Document segment.
The ministry panel’s approval of the pill to terminate pregnancies up to nine weeks was delayed for a month while thousands of public comments were submitted.
According to national broadcaster NHK, the abortion pill and a doctor’s visit would cost about 100,000 yen ($700). Public health insurance does not provide coverage for abortions.
Meanwhile, surgical abortions might cost between 100,000 and 200,000 yen.
The morning-after pill, which prevents pregnancy, is being pushed for better access by campaigners in Japan.
In Japan, emergency contraception is currently unavailable without a doctor’s prescription. In order to prevent it from being sold on the black market, it is also the sole medication that must be taken in front of a pharmacist.
Prior to Japan, the legality of abortion and access to abortion services had already been available to different countries such as the United States, Canada, most countries in Europe, including the United Kingdom, France, Germany, Italy, Spain, Portugal, and the Scandinavian countries, Australia and New Zealand, South Africa and some other African countries, India and Israel.
However, it’s important to note that even in countries where the abortion pill is legal, there may be restrictions or requirements for accessing it.
For example, in some countries, it may only be available through a prescription from a doctor or at a licensed clinic, and there may be waiting periods or counseling requirements.

What you need to do.
1. In the passage on Japan's abortion pill, render this sentence in Spanish: "Meanwhile, surgical abortions might cost between 100,000 and 200,000 yen."
2. Check each statement against the passage on Japan's abortion pill. Answer yes or no and quote the deciding words. (a) Public health insurance in Japan pays for abortions. (b) In Japan, emergency contraception cannot be obtained without a doctor's prescription. (c) The ministry panel's approval of the pill was delayed for a month.

Data excerpt.

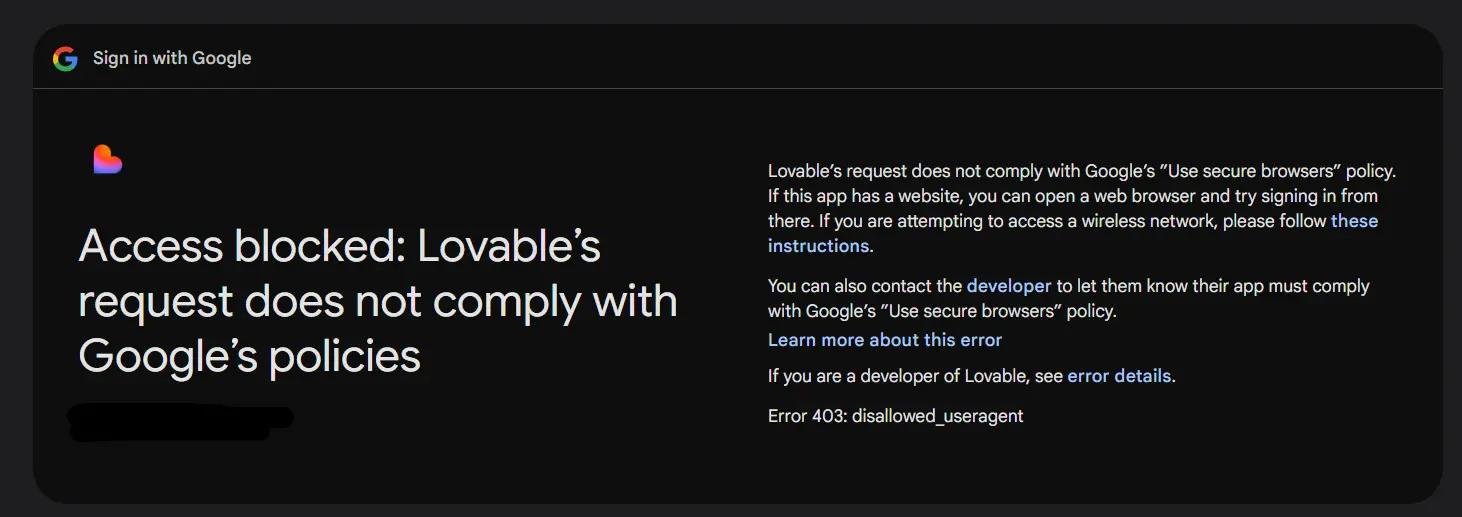Select the "Sign in with Google" header text
The height and width of the screenshot is (517, 1462).
click(172, 58)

Solutions.
1. Mientras tanto, los abortos quirúrgicos podrían costar entre 100.000 y 200.000 yenes.

2.
(a) No: "Public health insurance does not provide coverage for abortions."
(b) Yes: "emergency contraception is currently unavailable without a doctor’s prescription"
(c) Yes: "was delayed for a month while thousands of public comments were submitted"